PETALING JAYA, Dec 21 – If you think that a cyber attack like what happened to Sony Pictures Entertainment could only happen in Hollywood, think again. It is a sign of what’s to come globally in 2015, say cyber security experts. In the attack on Sony on Nov 24, the attackers hacked the company’s network and took terabytes of private data, deleted original copies from the company’s computers and left messages threatening to release the information if Sony did not comply with their demands. Nigel Tan, director of systems engineering for software security firm Symantec Malaysia said the prominent data leaks of 2014 would keep cyber security in the spotlight in 2015.
“With the interconnected nature of a global Internet and cloud infrastructures, cross-border flow of data is unavoidable and needs to be appropriately addressed. “Malaysia was affected in the data breaches this year and will continue to be affected next year,” he said. Tan recalled a hack last month by a site called Insecam, which downloaded and displayed images from unsecured webcams of CCTV and simple IP cameras around the world, including from Babycams. Symantec expects more mega data breaches next year, especially with the rising use of mobile devices for e-payment and the cloud computing technology for storage of personal and confidential information.
“Mobile devices will become even more attractive targets for cyber attackers in 2015 as mobile carriers and retail stores transition to mobile payments. “Mobile devices are also used to store troves of personal and confidential information. They are left switched on all the time, making them the perfect targets for attackers,” said Tan. He said the growing use of smart home automation, like smart televisions, home routers and connected car apps had also increased the potential of cyber attacks as more devices were being connected to the network. Cyber law expert Dr Sonny Zulhuda agreed that the idea of synchronisation and interlinking of smart home automation (or the Internet of things) would be too tempting for both users and “abusers”.

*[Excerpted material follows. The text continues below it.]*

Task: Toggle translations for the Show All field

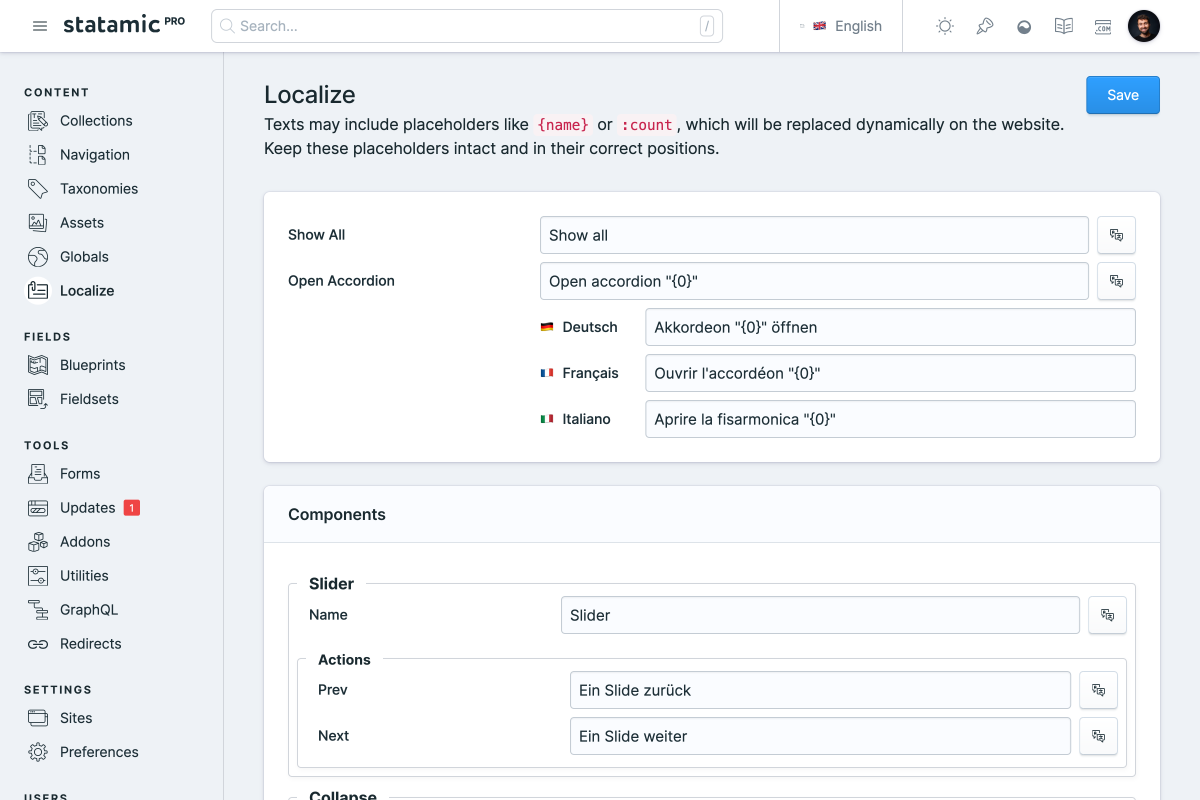Action: (x=1116, y=235)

“Users need to balance the use of these devices and smart technology with the efforts to preserve security, privacy or confidentiality. “Just imagine how many mobile users are concerned about installing a good malware scanner on their devices. In the mind of the criminals, on the other hand, this will make their work even easier.” Dr Sonny, who is assistant professor at the law faculty of the International Islamic University Malaysia, said it would come to a point where people would get too tired with the intrusion and abuse of their privacy. “In Malaysia, for example, more people are being aware about the need to protect personal data thanks, to the enforcement of the PDPA 2010 (Personal Data Protection Act).

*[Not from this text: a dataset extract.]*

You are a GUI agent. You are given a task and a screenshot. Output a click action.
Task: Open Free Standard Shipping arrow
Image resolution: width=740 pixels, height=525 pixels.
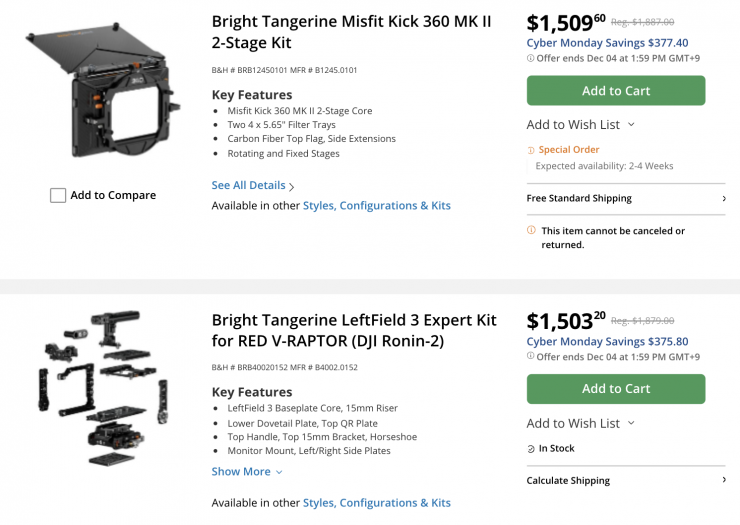723,198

“Perhaps it is timely now to consider the development and penetration of cyber insurance as a new product for our insurance industries,” he said. Imam Hoque, managing director of business analytics software and services company SAS said another reason why more cyber criminals target mobile devices was the increasing number of corporations embracing the “bring your own device” (BYOD) to work policy. “This coupled with a general trend for business to provide more methods of interaction with consumers using mobile devices opens up further opportunities for hackers. “The emergence of more mainstream malicious software kits for these mobile devices will accelerate the number of attacks on the mobile channel,” he said.
Hoque said that the continued trend to store data within the cloud, coupled with the high-publicised data losses from corporations such as Sony would encourage more hackers to consider large data loss exploitation. “This in turn will lead to higher levels of identity theft and the ability of hackers to compromise the relationships between individuals and the institutions with which they interact,” he said. CyberSecurity Malaysia CEO Dr Amirudin Abdul Wahab said while malware would continue to rise steadily on mobile devices to attack individuals, cyber criminals would also exploit the mobile device for advanced persistent threats (APT) on specific targets, resulting in high impacts on security, prosperity and public safety like critical infrastructure and big corporations.

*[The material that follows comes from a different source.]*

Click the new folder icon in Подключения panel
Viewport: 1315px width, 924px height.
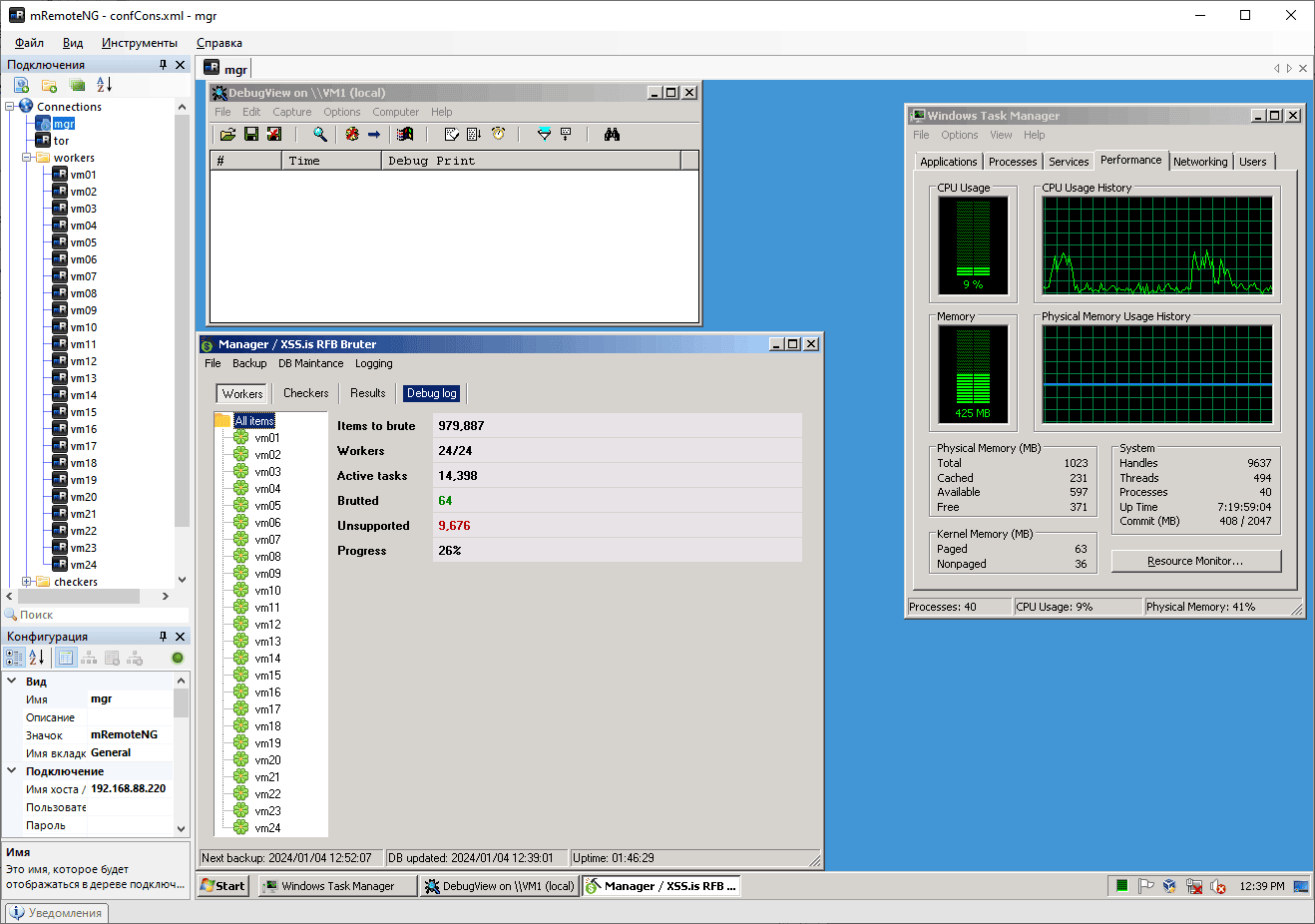click(49, 86)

“We foresee sophisticated APT carried out using a combination of technical sophistication, excellent planning and coordination, and social engineering,” he said, adding that another major cyber threat next year was the increasing influence of social media. “Social media can be exploited to propagate political and racial radicalism as well as religious extremism that could destabilise our national security and societal harmony which we have taken for granted all these years.”